Vantage
By J.L. Moultrie
How could he not be upset? Encased in the fragile walls of his body, he wondered when its tenuous nature would finally betray him. His imagination bequeathed ideations that were as bitter and ephemeral as grapefruit.
He crossed the street, looking abstractly, at the distant cars and passersby. The gorge between his and their experiences held many skeletons and shallow graves, but that wasn’t the impression he got from reading her letters. – she was different, worthy.
He made his way down Woodward, books in hand, hoping that no one saw the valleys and peaks in the mask he wore so deftly. In her last letter, she told him that her father had committed suicide. She said she hated it when people said, “I’m sorry,” after she told them. That was months ago. He wondered what she was up to now.
He considered it a sign of weakness – suicide that is. How could a man abandon his daughter, his family, so selfishly?! It filled him with genuine anger and frustration. It made his thoughts run as errant and helpless as a drunk driver behind the wheel. He told her this in his last letter.

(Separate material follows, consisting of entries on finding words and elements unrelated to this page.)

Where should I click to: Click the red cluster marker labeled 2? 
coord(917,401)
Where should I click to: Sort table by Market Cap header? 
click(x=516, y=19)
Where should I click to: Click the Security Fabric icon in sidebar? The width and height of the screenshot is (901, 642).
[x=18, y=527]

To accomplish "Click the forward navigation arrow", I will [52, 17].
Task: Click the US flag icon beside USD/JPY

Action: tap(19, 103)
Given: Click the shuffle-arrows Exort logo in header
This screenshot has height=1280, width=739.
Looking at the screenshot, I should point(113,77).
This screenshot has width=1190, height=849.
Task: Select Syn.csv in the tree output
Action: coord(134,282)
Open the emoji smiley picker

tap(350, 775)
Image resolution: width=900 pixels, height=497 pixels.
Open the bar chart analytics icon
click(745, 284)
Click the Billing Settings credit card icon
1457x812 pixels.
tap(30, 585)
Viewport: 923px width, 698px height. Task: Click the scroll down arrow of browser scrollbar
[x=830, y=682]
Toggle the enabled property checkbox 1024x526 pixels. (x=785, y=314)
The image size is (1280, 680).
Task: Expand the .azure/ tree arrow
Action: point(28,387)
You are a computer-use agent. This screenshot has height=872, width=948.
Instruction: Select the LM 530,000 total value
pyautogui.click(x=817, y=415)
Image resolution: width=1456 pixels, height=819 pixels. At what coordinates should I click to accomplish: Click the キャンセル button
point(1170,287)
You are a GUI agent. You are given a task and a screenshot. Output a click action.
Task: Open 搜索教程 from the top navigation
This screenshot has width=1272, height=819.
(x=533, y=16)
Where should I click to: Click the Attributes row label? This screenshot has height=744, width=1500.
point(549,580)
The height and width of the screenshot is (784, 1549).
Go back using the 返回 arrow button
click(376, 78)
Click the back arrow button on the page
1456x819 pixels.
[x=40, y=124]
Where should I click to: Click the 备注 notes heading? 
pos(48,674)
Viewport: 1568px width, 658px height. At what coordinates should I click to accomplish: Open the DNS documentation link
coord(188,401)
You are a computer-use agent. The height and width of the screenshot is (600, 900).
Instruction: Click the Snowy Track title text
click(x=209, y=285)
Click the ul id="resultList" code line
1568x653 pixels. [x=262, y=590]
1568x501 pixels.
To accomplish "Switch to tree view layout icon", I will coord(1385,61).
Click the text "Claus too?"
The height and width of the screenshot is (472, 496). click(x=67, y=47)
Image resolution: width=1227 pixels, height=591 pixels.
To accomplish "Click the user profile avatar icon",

Everyone he passed seemed entrenched in realities as buoyant and terse as the demeanor of his own father. I won’t be anything like him, he wrote in his last letter. But that was more of a supplication than proclamation. Secretly and fervently, bravado shielded his ego from the brutal elements of self-interrogation and self-examination.
He stopped at an intersection, stretched and yawned - the sky looked like a gaping, majestic wound. When would it heal?
The night before, the mundanities of existence sent him reeling. The combination of the searing asphalt and his genetic inheritances placed a pistol in his hand, nearly derailing his existence.
His mother had always been against guns, since he was a kid, but that didn’t stop his older brother from bringing one in the house. His then seven-year-old eyes gazed upon the .38 glinting under the fluorescent lights with reverence and fear.
Holding the pistol last night had elicited a strange power, but that force had then turned against himself. In is bedroom, he placed the pistol in his mouth, tasting the chilly metal against the softness of his tongue. The idea of departure and finality had enticed him, but the thought of his mother finding him was frightening.
Although he was not of legal age, he drank at parties, and hooked up with reckless abandon. He didn’t put any of this in his letters. She doesn’t need to know everything, he thought.
He made it to the corner of Woodward and Warren. University students of all colors walked past and alongside him, it seemed like they were levitating.
He placed the thick envelope in the postal drop box and disappeared into the swollen crowd. The sun was high and bright.